Wednesday, May 19, 2010

In praise of Goldman Sachs: Goldman Sachs Hands Clients Losses in 'Top Trades'

There was a great article on Bloomberg entitled "Goldman Sachs Hands Clients Losses in 'Top Trades'" about how the trading ideas that Goldman Sachs gives to clients are so crappy while they themselves make billions on trading. The article starts out:

Goldman Sachs Group Inc. racked up trading profits for itself every day last quarter. Clients who followed the firm's investment advice fared far worse.

...

Seven of the investment bank's nine "recommended top trades for 2010" have been money losers for investors who adopted the New York-based firm's advice, according to data compiled by Bloomberg from a Goldman Sachs research note sent yesterday. Clients who used the tips lost 14 percent buying the Polish zloty versus the Japanese yen, 9.4 percent buying Chinese stocks in Hong Kong and 9.8 percent trading the British pound against the New Zealand dollar.

In an interesting twist, the article then goes on to downplay the role of so-called prop trading (proprietary trading using house money):

Goldman Sachs's trading profits come from capturing bid- offer spreads when its traders act as intermediaries for clients, Gary Cohn, the firm's president and chief operating officer, said last week in New York.
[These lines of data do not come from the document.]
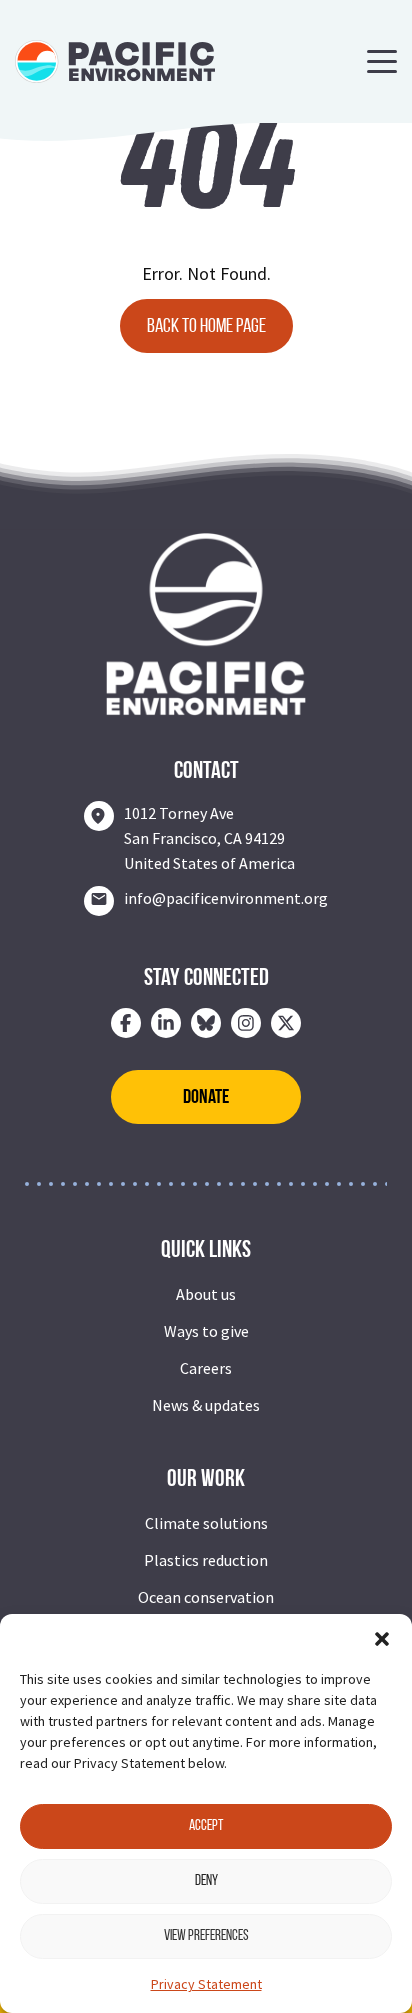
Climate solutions (206, 1523)
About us (206, 1294)
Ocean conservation (206, 1597)
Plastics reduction (206, 1560)
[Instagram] (246, 1023)
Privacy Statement (206, 1984)
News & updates (206, 1405)
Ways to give (206, 1331)
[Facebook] (126, 1023)
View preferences (206, 1936)
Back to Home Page (206, 327)
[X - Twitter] (286, 1023)
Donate (206, 1098)
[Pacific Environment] (115, 59)
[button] (382, 1639)
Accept (206, 1826)
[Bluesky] (206, 1023)
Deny (206, 1881)
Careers (206, 1368)
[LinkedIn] (166, 1023)
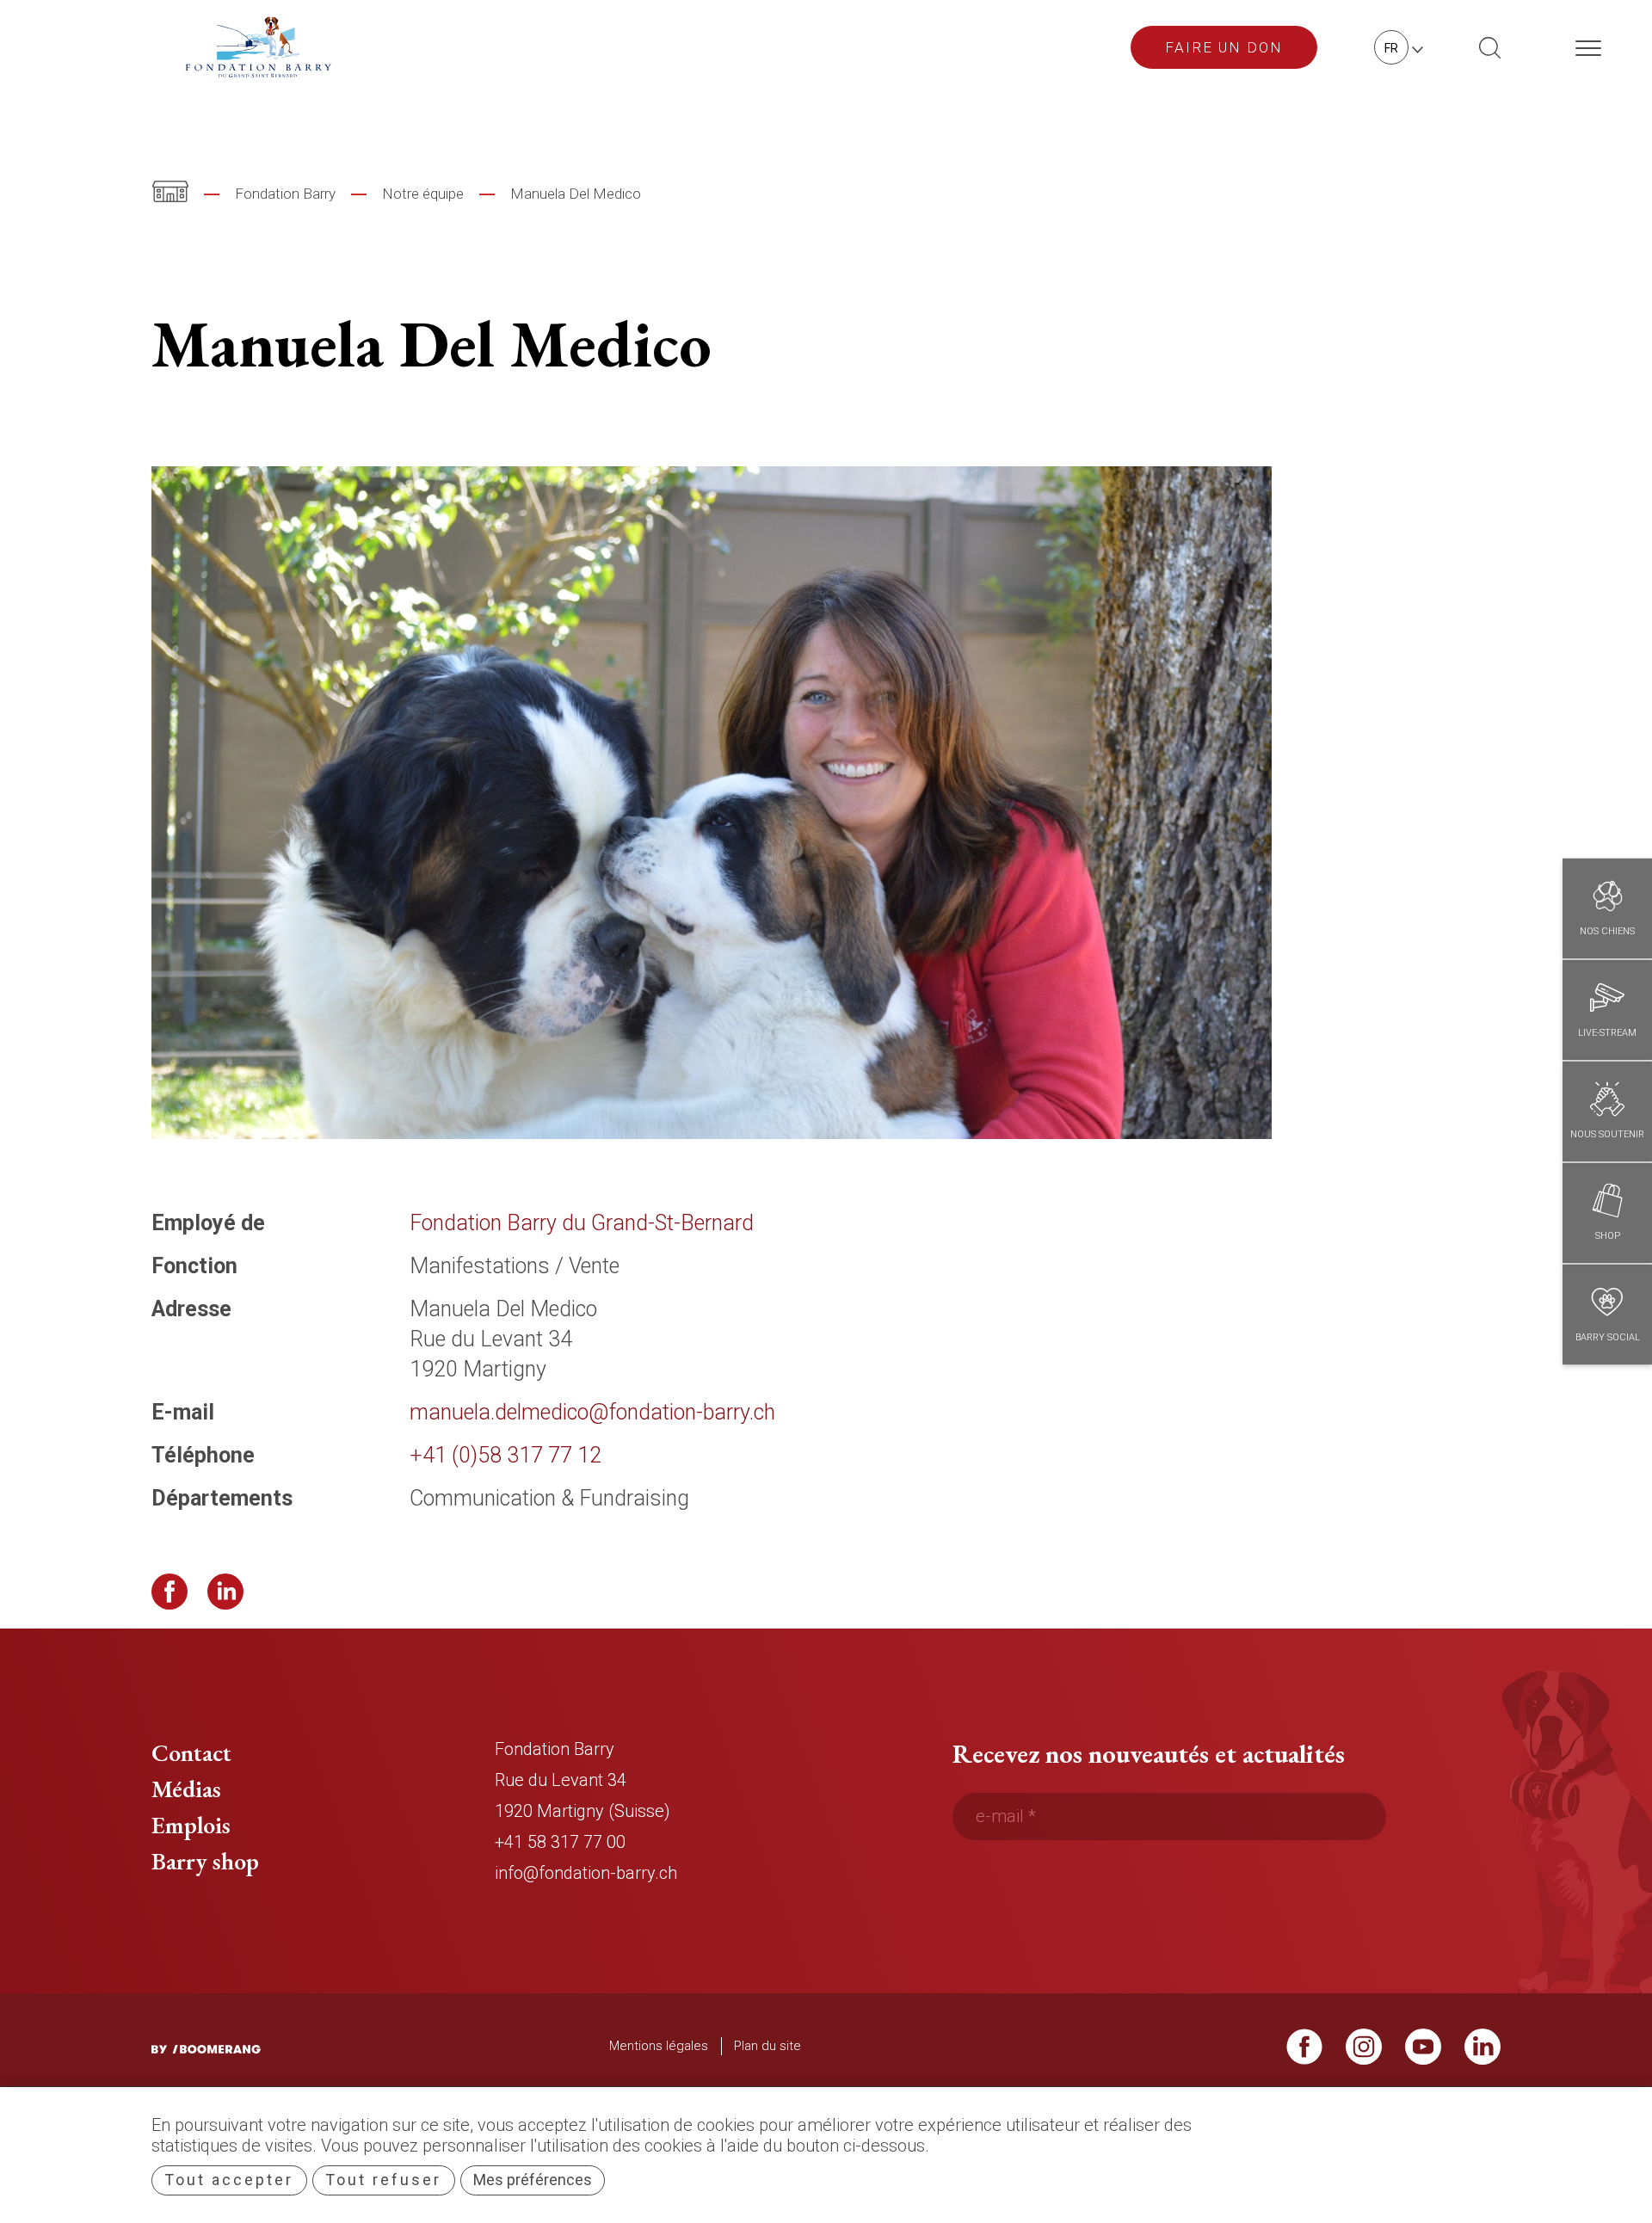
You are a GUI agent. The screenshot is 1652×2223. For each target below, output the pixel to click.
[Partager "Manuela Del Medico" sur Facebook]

Proprietary trading isn't a main driver of earnings, he said.

...

Cohn told investors at a May 11 conference in New York that the firm lost money on only 11 days in the last 12 months. He said that uncanny streak of success refutes suspicions that the bank depends on proprietary bets with its own money.

"It is implausible that a proprietary-driven business model could be right 96 percent of the time," Cohn said. Instead, he said the "simple answer" is that the firm makes money by capturing bid-offer spreads when acting as an intermediary for client trades.

My hunch is that there is a little bit more to it that that.

The article also tells us that:

Goldman Sachs executives have grappled before with questions about whether they're better at making money for the firm than for their clients, according to an internal e-mail dated Sept. 26, 2007, that was released by a U.S. Senate subcommittee last month.

U.S. Lawsuit

The e-mail to Chief Executive Officer Lloyd Blankfein from Peter Kraus, who was then co-head of the company's investment- management division, explains that individual investors, unlike institutional clients, occasionally make "comments like ur good at making money for urself but not us."

What the article does not say is how much of Goldman's trading activity is proprietary. I am willing to believe that they do in fact make a lot of bad proprietary trades (maybe even following the advice they give their customers). It may net out to not being a big addition to profits, but the issue for the financial crisis is whether a lot of that proprietary activity adds to market volatility and sharp declines in values of financial assets.

The article also does not say how many of their prop trades that do add to net profits are taken opposite their advice to clients.

Personally, I think that short-term trading is a corrosive force in our society and adds little in the way of productive value, so anything that Goldman does to "stick it" to traders is actually a good thing. The problem is that Goldman is encouraging trading since they do make so much money just from taking a "cut" from every transaction.

We should have regulations that forbid market makers from offering advice and having an active sales force that is effectively doing the same. In other words, separate true investment banking (which can be a positive force in society if not corroded by trading and the motive to profit from trading) from both market making and prop trading. Do that and there won't be any problem combining commercial banking and investment banking.